If enacted as currently written, the Act would require small, medium, and large hub airports to certify that “airport service workers are paid the prevailing wage and benefits”, or in other words, to ensure that airport service workers are paid a living wage and provided adequate health benefit coverage.  This would mean that airports would be required to ensure that service workers are paid the higher of (1) a minimum of $15 per hour; (2) the minimum hourly wage for the appropriate locality and classification as determined in accordance with 41 U.S.C. 67; (3) the minimum hourly wage required under any Federal regulation, policy, or directive issued by the President pursuant to 40 U.S.C. subtitle I; or (4) the minimum hourly wage required under an applicable State or local minimum-wage law that applies to covered service workers.  For benefits, airports would have to ensure that service workers are provided the higher of (1) the minimum fringe benefits for the appropriate locality and classification as determined in accordance with 41 U.S.C. 67; or (2) the minimum fringe benefits required under an applicable State or local law (including a regulation) or policy that applies to covered service workers.  The legislators seeking enactment of the new legislation reasoned that the Act is necessary as several studies have shown that paying airport service workers a living wage and benefits could improve airport services and security by reducing employee turnover and ensuring that airports have an experienced workforce to serve passengers and respond to emergencies.  We will continue to provide updates on the progress of the legislation as we receive them.



On May 3, 2022, a Director’s Determination on Remand was issued in the case between United Airlines (“United”) and the Port Authority of New York and New Jersey (“PANYNJ”) involving a claim by United that PANYNJ allegedly charged unreasonable rates in violation of 49 U.S.C. § 47107(a), generated excessive surplus revenues in order to subsidize non-aeronautical functions, and improperly diverted airport revenue in violation of 49 U.S.C. § 47107(b)(2). 

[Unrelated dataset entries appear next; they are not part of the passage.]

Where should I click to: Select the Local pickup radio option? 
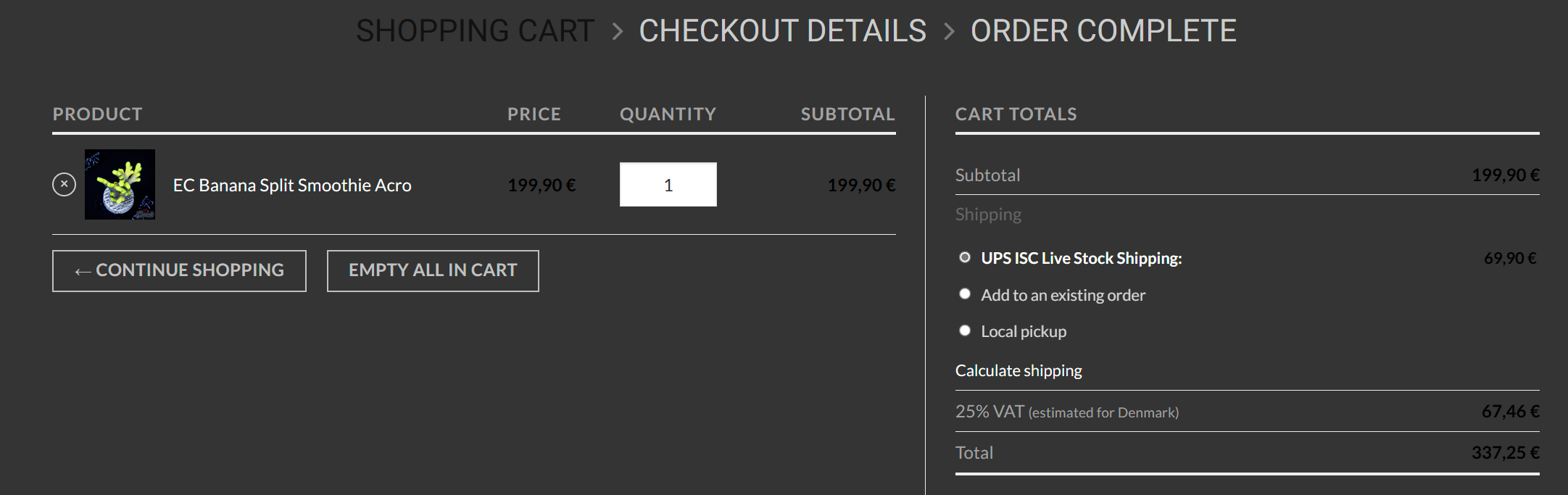965,330
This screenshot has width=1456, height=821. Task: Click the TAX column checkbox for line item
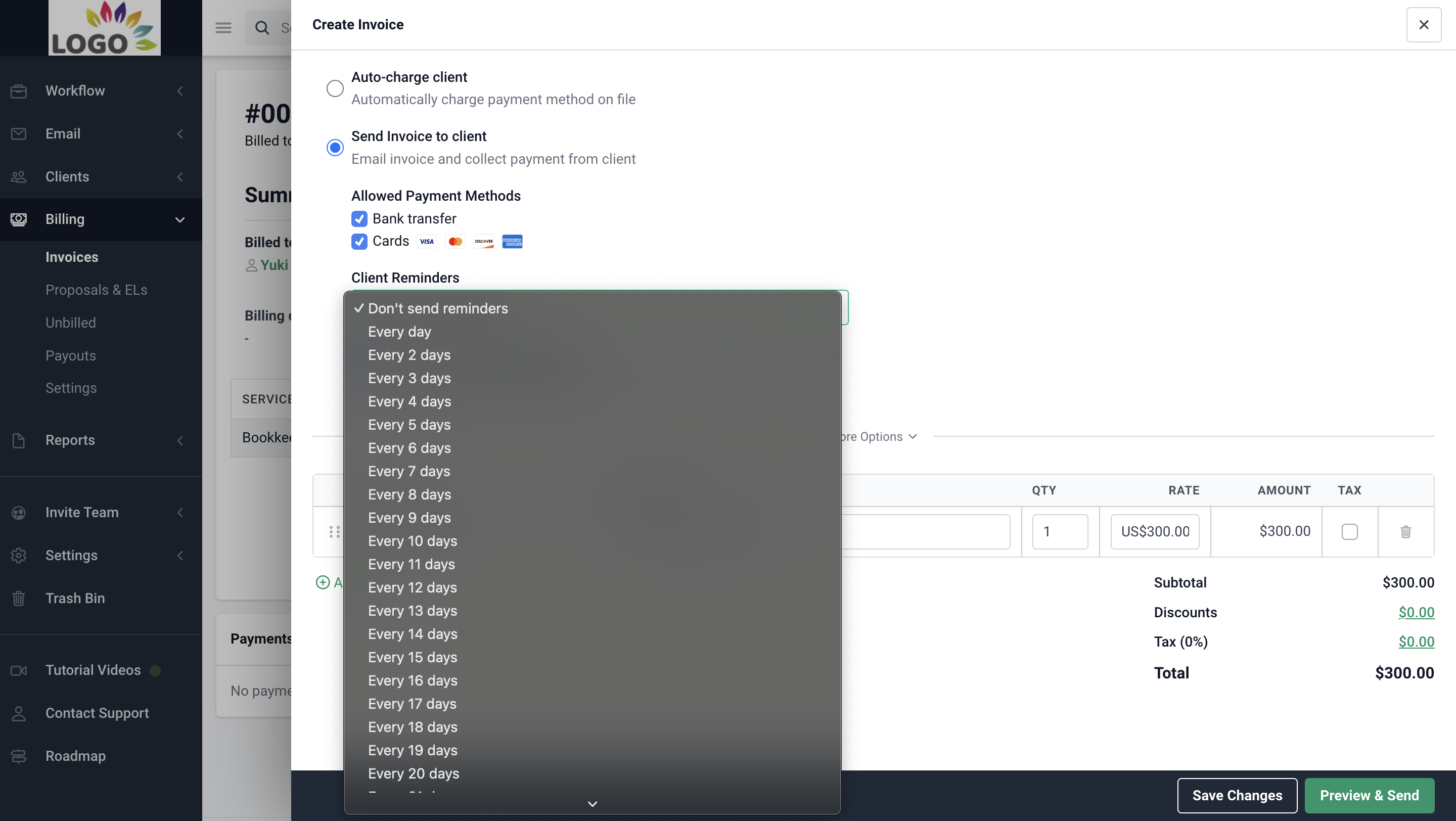1350,531
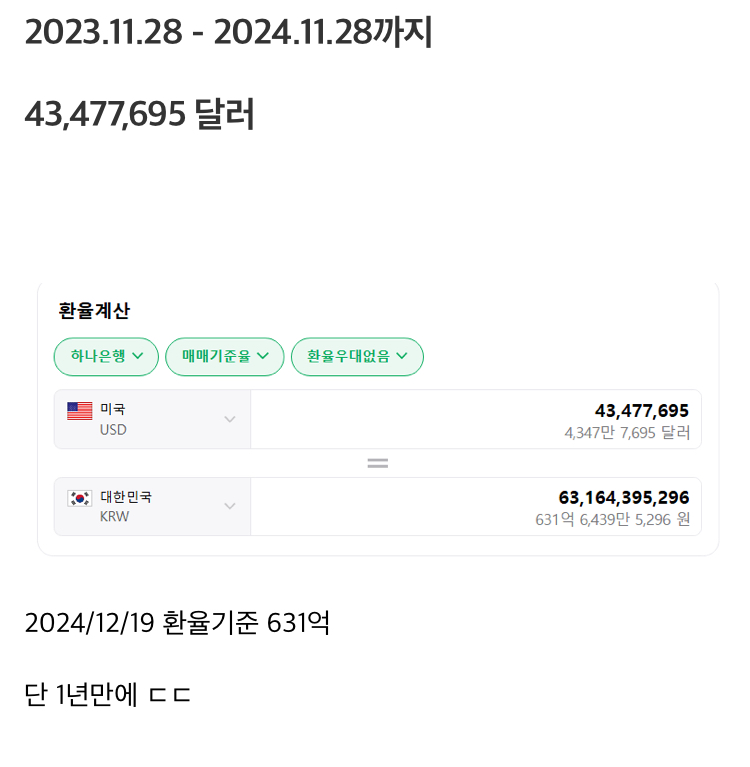Viewport: 750px width, 767px height.
Task: Click the United States flag icon
Action: pyautogui.click(x=80, y=410)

In making its determination, the Director confirmed that PANYNJ’s actions satisfied the “grandfather” clause requirements of §§ 471107 and 47133 and Grant Assurance 25 – meaning that PANYNJ could use airport revenue for non-aeronautical purposes – for several reasons: (1) the laws relevant in PANYNJ’s case were both enacted before September 2, 1982; (2) both of the laws constitute “law[s] controlling financing by the airport owner or operator” and (3) based on their language the laws provide that airport revenue “be used to support not only the airport but also the general debt obligations or other facilities of the owner or operator.”  The Director also looked at other applicable laws including the 1952 Consolidated Bond Resolution and various bond announcements for refundings, to determine whether the PANYNJ has grandfathered rights based on a covenant or assurance in a debt obligation issued not later than September 2, 1982.  Since the Director’s Determination on Remand is an initial agency determination and does not constitute a final agency decision and order subject to judicial review, United can and likely will appeal this initial determination.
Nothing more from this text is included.